À vrai dire, Colomb ne démordit jamais de sa conviction que sa découverte avait été celle d’une autre route vers les Indes, l’Extrême Orient, et non celle d’un continent nouveau.
À son retour, Ringmann s’établit à Saint-dié des Vosges, où le directeur du Gymnasium Vosagense, Walter/Vautrin Ludd, le convainquit de s’associer à un projet qui lui tenait à cœur, la réédition de la Géographie de Ptolémée, qui intégrerait les récentes grandes découvertes. Un petit groupe d’érudits se forma et se mit au travail.
On y trouvait, outre Ludd et Ringmann, son ami le cartographe Waldseemüller, le neveu de Walter Ludd Nicolas et le latiniste Jean Basin. Le résultat de cette collaboration est une œuvre qui fit date dans l’histoire de la cartographie.
Première mention du nom « Amérique »
Cosmographiae Introductio […] - Matthias Ringmann, 1507
Coll. Bibliothèque humaniste de Sélestat (K 1181)

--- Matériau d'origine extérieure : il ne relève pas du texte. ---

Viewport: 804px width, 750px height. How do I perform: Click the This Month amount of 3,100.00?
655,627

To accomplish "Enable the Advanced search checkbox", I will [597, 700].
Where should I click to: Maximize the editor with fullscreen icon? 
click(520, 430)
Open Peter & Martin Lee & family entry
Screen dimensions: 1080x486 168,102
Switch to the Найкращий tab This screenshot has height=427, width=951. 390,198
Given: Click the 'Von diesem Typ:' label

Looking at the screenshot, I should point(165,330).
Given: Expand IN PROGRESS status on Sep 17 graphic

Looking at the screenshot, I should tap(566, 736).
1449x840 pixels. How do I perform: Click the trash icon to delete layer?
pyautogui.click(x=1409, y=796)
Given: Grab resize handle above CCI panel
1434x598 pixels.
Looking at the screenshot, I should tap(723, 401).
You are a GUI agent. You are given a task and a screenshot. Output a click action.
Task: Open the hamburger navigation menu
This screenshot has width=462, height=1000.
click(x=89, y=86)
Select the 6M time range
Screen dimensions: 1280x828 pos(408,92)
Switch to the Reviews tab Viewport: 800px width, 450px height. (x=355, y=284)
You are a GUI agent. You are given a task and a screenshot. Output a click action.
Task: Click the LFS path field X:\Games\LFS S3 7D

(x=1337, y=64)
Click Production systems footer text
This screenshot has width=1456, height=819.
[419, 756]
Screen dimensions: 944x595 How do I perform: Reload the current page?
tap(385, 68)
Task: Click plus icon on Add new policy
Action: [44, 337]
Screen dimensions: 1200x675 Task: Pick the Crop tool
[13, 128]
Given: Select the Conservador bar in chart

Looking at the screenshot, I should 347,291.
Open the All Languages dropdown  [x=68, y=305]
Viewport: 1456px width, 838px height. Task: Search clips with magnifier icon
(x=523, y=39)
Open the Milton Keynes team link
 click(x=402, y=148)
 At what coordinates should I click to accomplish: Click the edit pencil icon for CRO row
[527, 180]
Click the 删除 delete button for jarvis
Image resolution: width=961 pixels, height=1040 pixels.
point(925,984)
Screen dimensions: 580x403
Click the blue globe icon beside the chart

C’est en 1507 que ce petit groupe fait paraître la Cosmographiae Introductio, un petit livre explicatif qui complète la magnifique mappemonde Universalis Cosmographia dessinée par Waldseemüller. C’est sur cette dernière que le nom America apparaît pour la première fois. Ce nom inédit est également mentionné, et commenté, dans l’Introductio.
On ne sait exactement qui, des membres du groupe, a rédigé le texte de l’Introductio et le débat entre spécialistes continue à ce jour. Certains y voient une œuvre collégiale, d’autres perçoivent le style et des références à l’Italie qui permettraient de l’attribuer à Matthias Ringmann.
Première occurence de l' « America »
Carte Martin Waldseemüller, 1507
Coll. Library of Congress
Il n’en reste pas moins que cette œuvre majeure fait date dans l’histoire de la géographie et exprime de la manière la plus haute les vertus de l’esprit de la Renaissance : l’esprit d’entreprise et d’aventure, le goût de la nouveauté, une curiosité vive et partagée par toute une communauté d’érudits prêts à mettre leurs compétences en commun, l’envie de diffuser et de transmettre…
L’alliance des savants et des entrepreneurs produit ici un résultat éloquent, dont le processus du choix du nom de Amérique, qui rappelle l’invention d’une marque à succès, censée nommer mais aussi résonner.
L’Amérique échappa ainsi à ses auteurs, elle fit son chemin à travers les esprits après l’élan initial de la publication de 1507, pour s’imposer dans toutes les langues et toutes les cultures.
Ringmann continua à travailler en commun avec Waldseemüller, corrigeant les textes accompagnant les éditions de la Géographie de Ptolémée parues à Rome et à Ulm. Pour cela, il s’inspira de manuscrits grecs empruntés en Italie, et Waldseemüller édita les cartes ptolémaïques en en ajoutant d’inédites. À partir de 1517 furent publiés ces véritables atlas, dont le succès ne se démentit pas et qui furent plusieurs fois réimprimés.
Si Ringmann est plus connu pour son œuvre géographique majeure, il n’en fut pas moins un Homme de la Renaissance complet, féru d’Antiquité : il traduisit les Commentaires de Jules César en langue allemande, ainsi que des Vies de Suétone et de Plutarque.
En 1509, il publia un jeu de cartes, Grammatica Figurata, présentant les règles de grammaire à destination des enfants.